[PÁGINA]:

※

Claudia Leitte criou um rebuliço, no fim do ano passado, após trocar em um show, num verso da música Caranguejo, uma referência a iemanjá, orixá da religião afro-brasileira, por Yeshua, alusão a Jesus Cristo. A canção foi lançada em 2004 quando a cantora fazia parte do grupo Babado Novo. A mudança na letra expõe o contrassenso da cantora com o movimento musical que a projetou, com raízes afro-baianas.
Leitte e Ivete Sangalo foram responsáveis por manter a chamada axé music respirando na primeira década de 2000. Foi a última fase de evidência nacional. Nos anos seguintes, o formato entrou em profunda decadência. A própria Ivete sentiu na pele, em 2024, a exaustão do gênero que fez dela uma estrela da música. A sua grandiosa turnê de 30 anos de carreira que passaria por palcos de ao menos 30 cidades brasileiras foi cancelada. A produção da cantora alegou inépcia da realizadora dos shows para o distrato, mas quem vive os bastidores do meio musical tinha a resposta pronta: dificuldade de venda de ingressos de uma artista associada a um movimento hoje incapaz de atrair público para uma turnê desse porte.
Com esses percalços, em 2025 a axé music chega aos 40 anos de existência. O movimento, que transformou o Carnaval em uma festa o ano inteiro por meio das micaretas, promete ser lembrado por alguns próceres durante a folia de Salvador, onde foi criado, mas tudo indica que não passará disso.
Duas músicas designam o início oficial da criação do gênero em 1985: Fricote, de Paulinho Camafeu e Luiz Caldas, lançada pelo último, e É d’Oxum, de Vevé Calazans e Gerônimo Santana, que apresentou a música, um hino informal de Salvador.
O movimento, no seu início, marcou uma geração com canções bem-acabadas, como Baianidade Nagô (Evandro Rodrigues) e Prefixo de Verão (Beto Silva), interpretadas pela Banda Mel, e O Canto da Cidade (Tote Gira e Daniela Mercury) e Swing da Cor (Luciano Gomes), também na voz da Rainha do Axé, Daniela Mercury.

※

[MATERIAL FORNECIDO]:
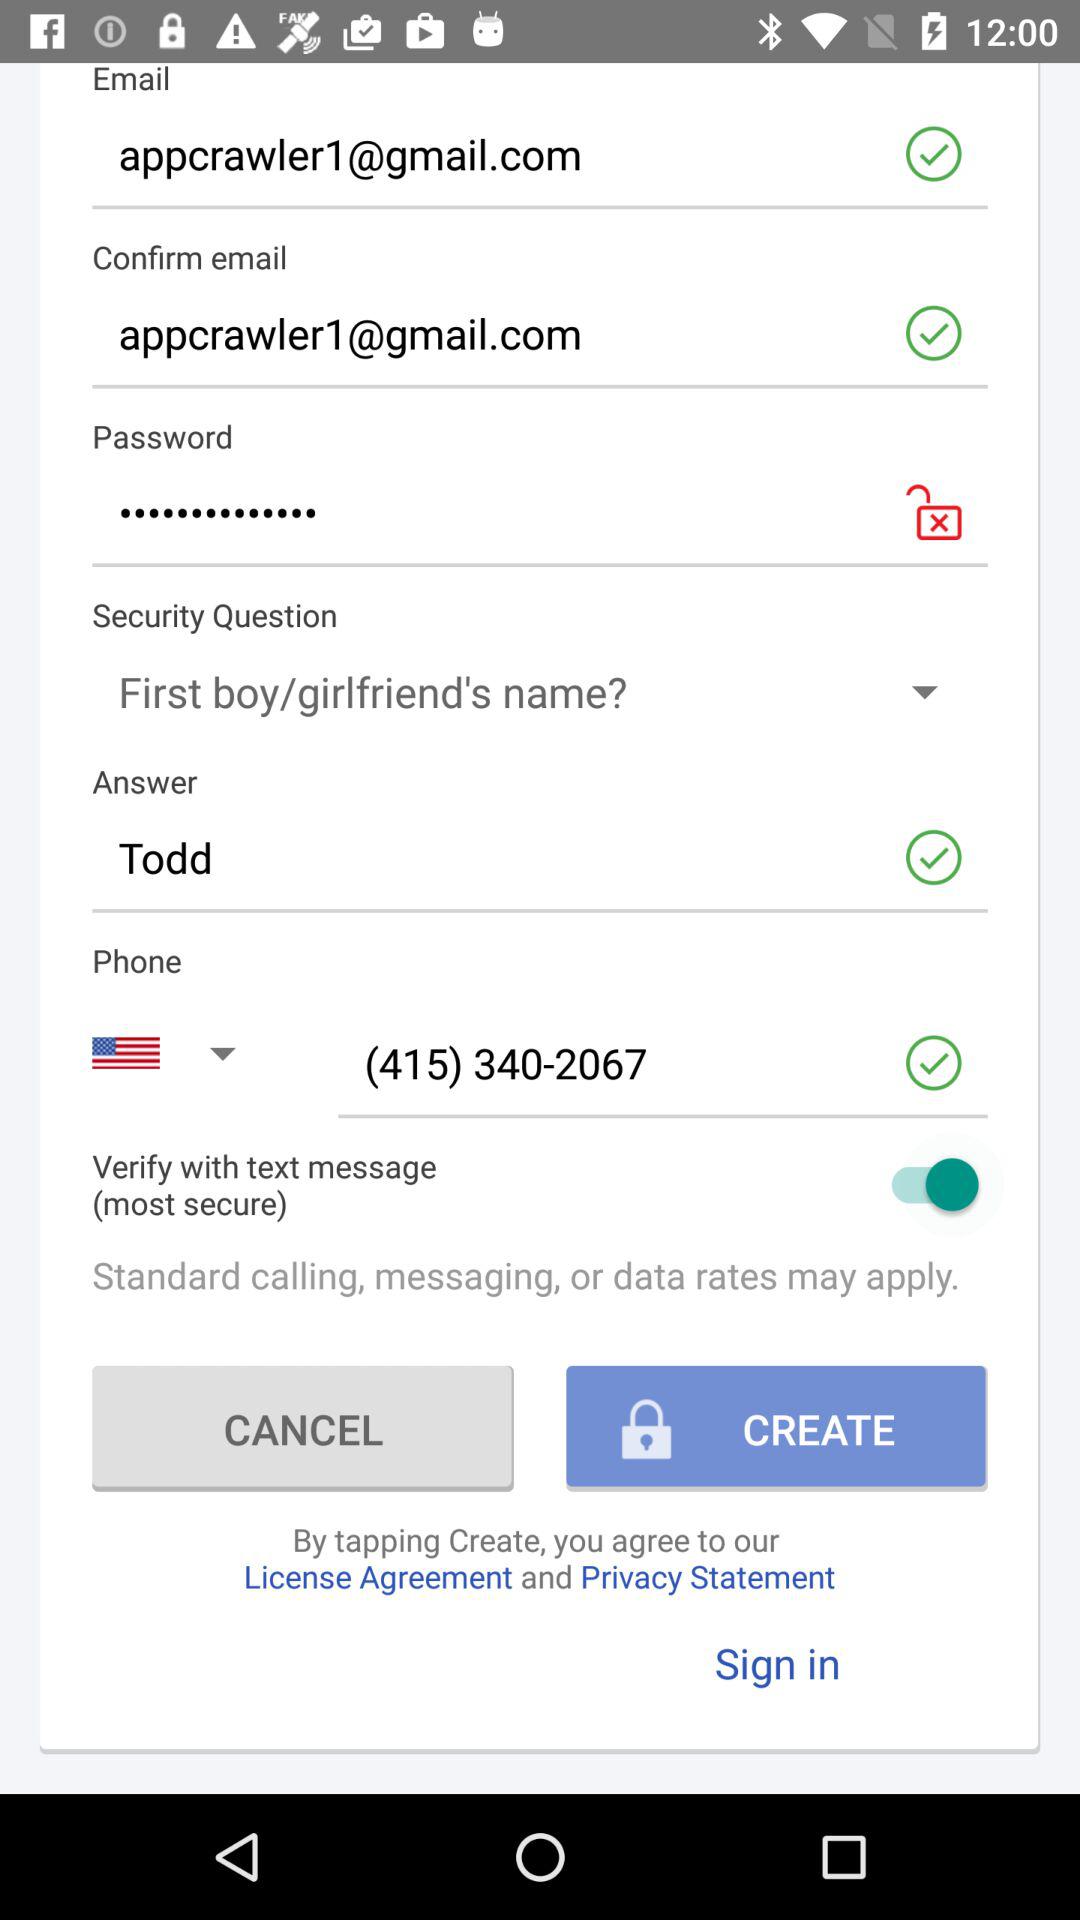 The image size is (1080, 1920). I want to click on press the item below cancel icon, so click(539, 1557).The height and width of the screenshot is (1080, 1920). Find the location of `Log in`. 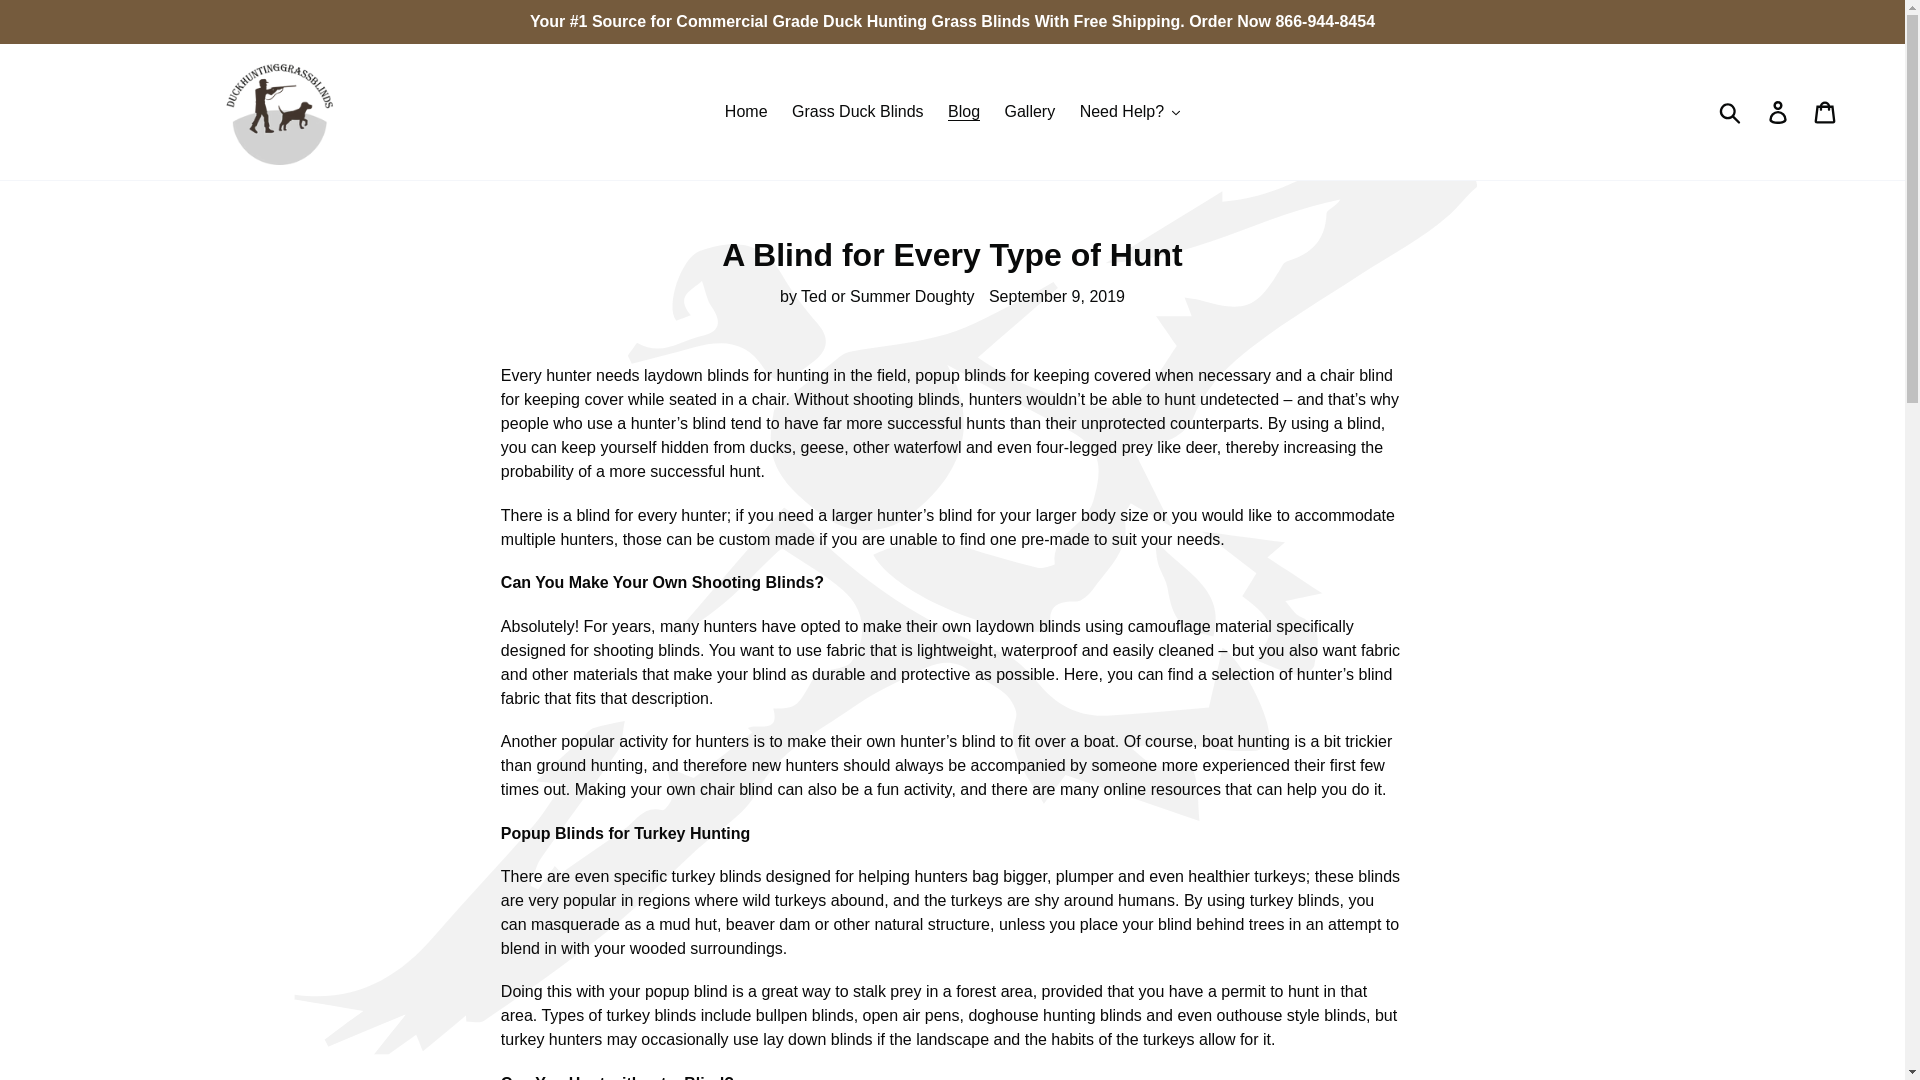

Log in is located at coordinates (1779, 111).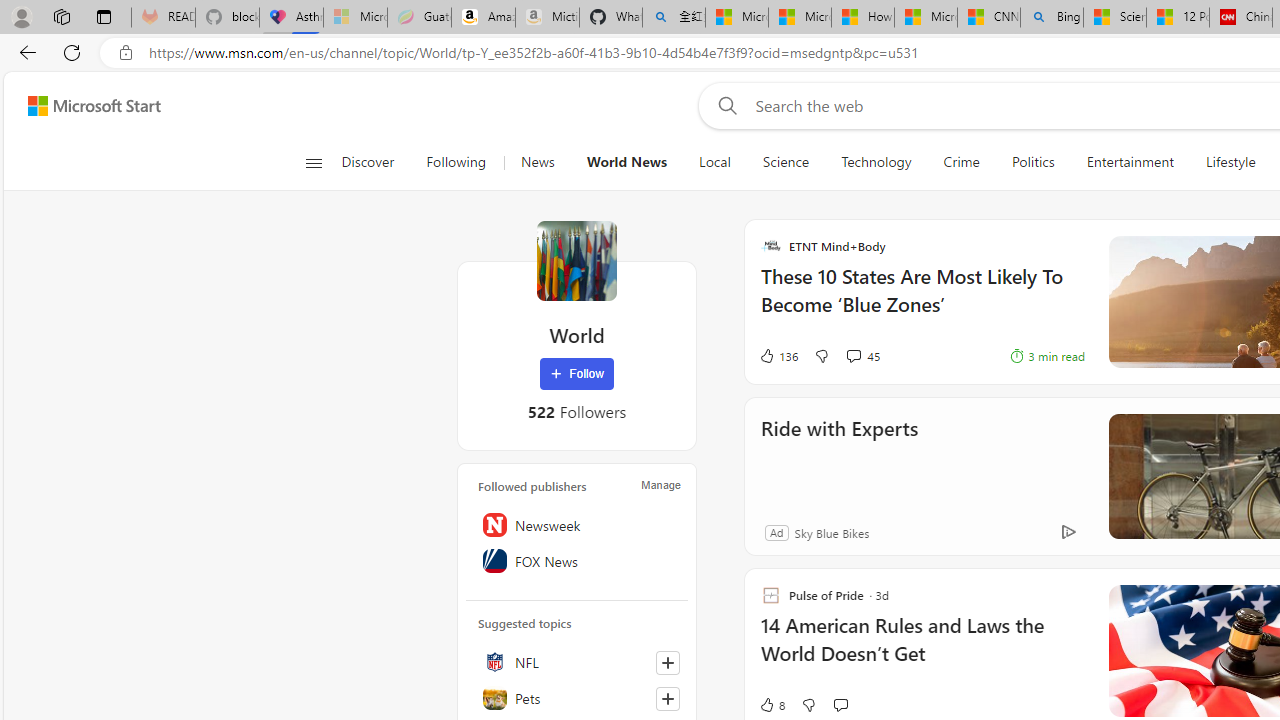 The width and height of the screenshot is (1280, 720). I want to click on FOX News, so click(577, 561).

※

[INSTRUÇÕES DO EXERCÍCIO]:
- A) Diga se cada afirmação concorda com o texto sobre a axé music, respondendo sim ou não e citando as palavras do texto que decidem: (i) A música Caranguejo foi lançada em 2004. (ii) A turnê de 30 anos de carreira de Ivete Sangalo passou por ao menos 30 cidades brasileiras. (iii) A axé music foi criada em Salvador.
- B) Copie do texto sobre a axé music o trecho que começa em "Duas músicas designam" e termina em "Axé, Daniela Mercury.".

[RESPOSTAS]:
- A)
(i) Sim: "A canção foi lançada em 2004 quando a cantora fazia parte do grupo Babado Novo."
(ii) Não: "A sua grandiosa turnê de 30 anos de carreira que passaria por palcos de ao menos 30 cidades brasileiras foi cancelada."
(iii) Sim: "durante a folia de Salvador, onde foi criado"

- B)
Duas músicas designam o início oficial da criação do gênero em 1985: Fricote, de Paulinho Camafeu e Luiz Caldas, lançada pelo último, e É d’Oxum, de Vevé Calazans e Gerônimo Santana, que apresentou a música, um hino informal de Salvador.
O movimento, no seu início, marcou uma geração com canções bem-acabadas, como Baianidade Nagô (Evandro Rodrigues) e Prefixo de Verão (Beto Silva), interpretadas pela Banda Mel, e O Canto da Cidade (Tote Gira e Daniela Mercury) e Swing da Cor (Luciano Gomes), também na voz da Rainha do Axé, Daniela Mercury.